Modification of Amyloid-beta(1-42) Fibril Structure by Methionine-35 Oxidation

Oxidative stress and amyloid-beta (A beta) formation are important processes that occur in Alzheimer's disease (AD). Amyloid formation is associated with the aggregation and precipitation of the A beta peptide, while oxidative stress results from an imbalance in pro-oxidant/antioxidant homeostasis that produces harmful reactive oxygen species. The methionine-35 (Met35) residue of the A beta peptide plays an important role in AD oxidative stress events and the associated neurotoxicity. We and other research groups previously demonstrated that in vitro oxidation of the Met35 side-chain to the sulfoxide (Met35(red) -> Met35(ox)) impedes assembly and aggregation of monomeric A beta peptide into protofibrils, the latter being the immediate precursors of amyloid plaques.

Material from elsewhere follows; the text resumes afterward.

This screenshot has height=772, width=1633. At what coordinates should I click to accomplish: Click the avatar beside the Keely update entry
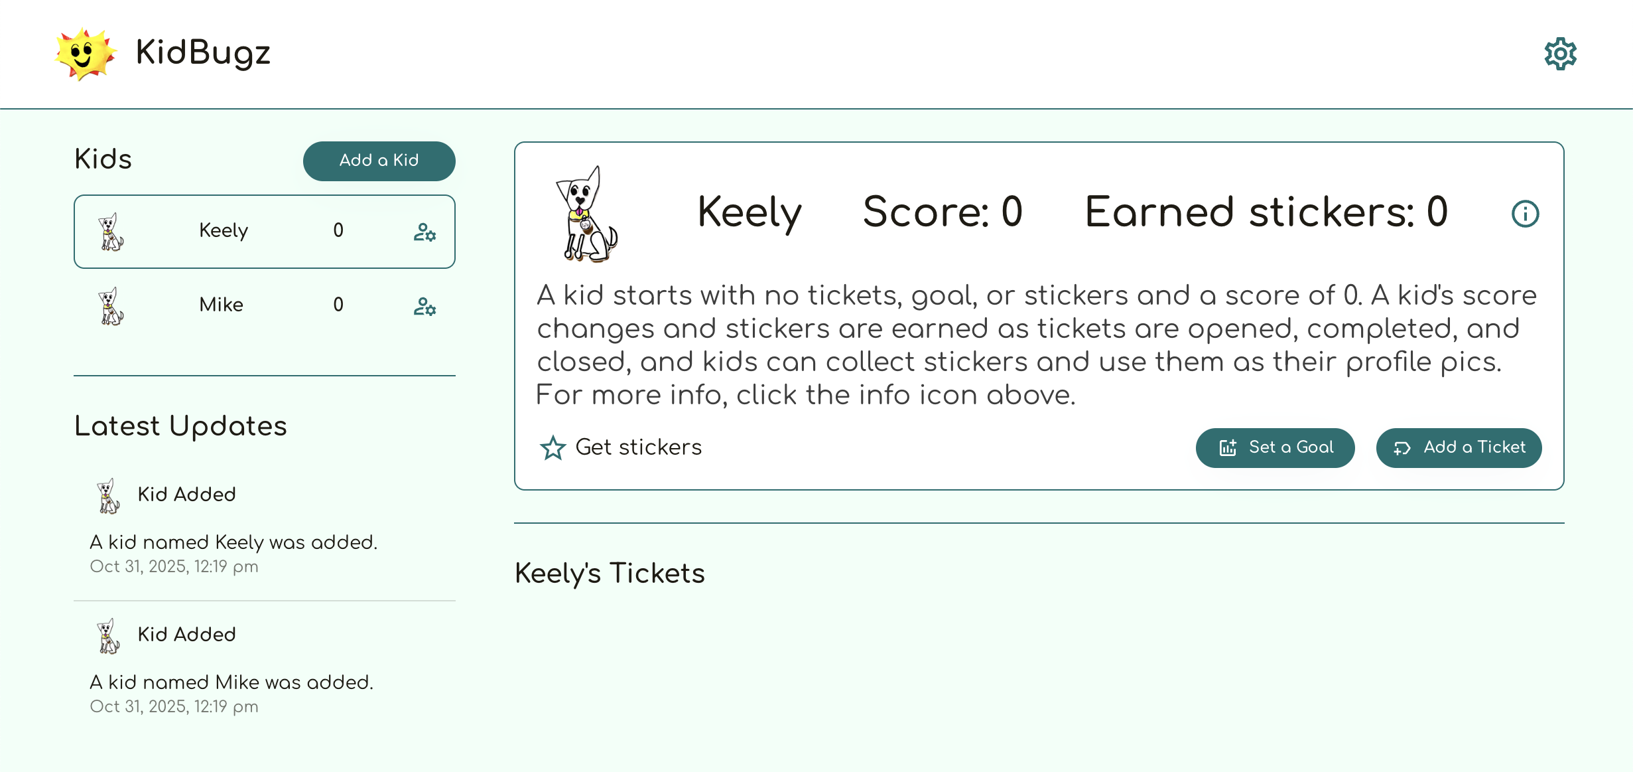tap(109, 495)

Here, we report that Met35 oxidation state affects the stability of preexisting amyloid fibrils and plaques, where the Met35(red) -> Met35(ox) process leads to changes in the morphology of filaments, protofibrils, mature fibrils, and loss of Congo red birefringence in senile plaques isolated from the brains of AD patients. The most notable differences were in fibril flexibility, as evidenced by changes from straight fibrils to irregularly shaped, rope-like fibrils. These findings suggest that the Met35 oxidation state and amyloid plaque formation may be intimately linked.